Carte électorale et mode de scrutin
Un texte de Paul Cliche qui démontre que la réforme proposée de la carte électorale ne corrigera guère les défauts du mode de scrutin actuel.
Les résultats des récentes élections n’étaient pas aussitôt connus que le débat sur la réforme du mode de scrutin, qui n’a de cesse au Québec depuis quarante ans, a repris de plus belle. Les tenants du scrutin proportionnel soutiennent qu’il est le seul moyen de mettre fin aux distorsions entre la proportion de votes obtenus par les différents partis et celle des sièges parlementaires que leur attribue (ou dont les prive) le scrutin majoritaire. Ainsi, la volonté populaire exprimée dans l’urne n’est pas respectée, les partis ne sont pas représentés avec équité, une majorité de votes ne comptent pas et des courants importants de pensée ne sont pas représentés à l’Assemblée nationale. On sait en effet que ce dernier accorde une prime, parfois aberrante, au parti vainqueur afin d’assurer la formation de gouvernements majoritaires.
Par contre, certains intervenants, dont des chroniqueurs politiques, croient que les distorsions de représentation proviennent plutôt de notre carte électorale inégalitaire où les conscriptions rurales comptent beaucoup moins d’électeurs que les circonscriptions urbaines et de banlieue.
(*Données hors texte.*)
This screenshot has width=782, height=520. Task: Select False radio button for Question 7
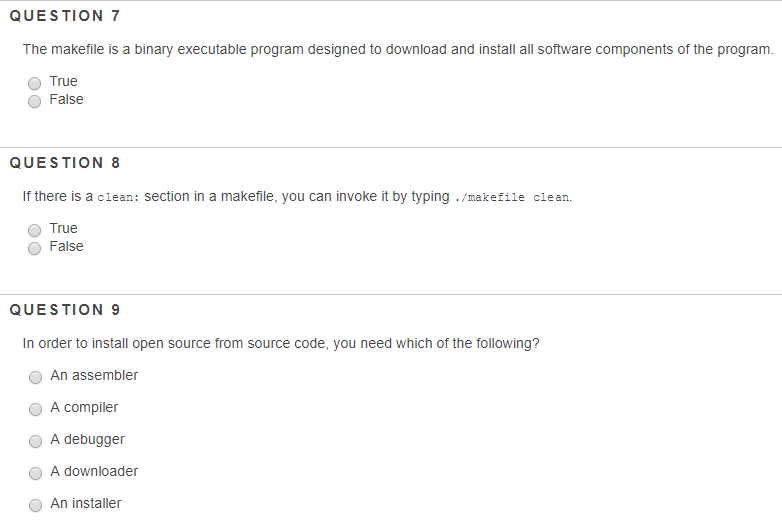point(34,101)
Ils soulignent avec raison le fait qu’à cause de la carte électorale actuelle le vote d’électeurs ruraux a deux fois plus de poids que ceux d’électeurs urbains et surtout d’électeurs habitant dans des banlieues champignons.
Le remède à ce genre d’inégalité réside dans la mise au jour à intervalles plus rapprochés de cette carte afin qu’elle reflète mieux la vitesse de l’évolution démographique. Il faudrait surtout respecter des critères plus égalitaires. Ainsi, lors de la confection de la carte provinciale actuelle, qui en 2002 a remplacé celle de 1994, la Commission de la représentation électorale a permis de nombreuses dérogations à la norme actuelle établissant un écart maximum de 25%, en plus ou en moins, du nombre moyen d’électeurs par circonscription. De telle façon qu’en 2007, alors que la moyenne d’électeurs par circonscription s’établit à 44 834, cinq circonscriptions dépassent la limite supérieure de 56 043 et sept sont sous la barre inférieure de 33 626. De plus, une trentaine de circonscriptions s’approchent de ces limites. On peut donc prévoir que la situation sera encore bien pire lors des prochaines élections si l’Assemblée nationale n’agit pas rapidement.
Une illusion qui persiste
D’autre part, les distorsions de représentation causées par le scrutin majoritaire sont d’une autre nature. Elles proviennent surtout de la mécanique de ce mode de scrutin qui permet l’élection de candidats à la majorité relative et non absolue (50%+1) ainsi que du découpage de l’ensemble du territoire en petites unités locales (circonscriptions).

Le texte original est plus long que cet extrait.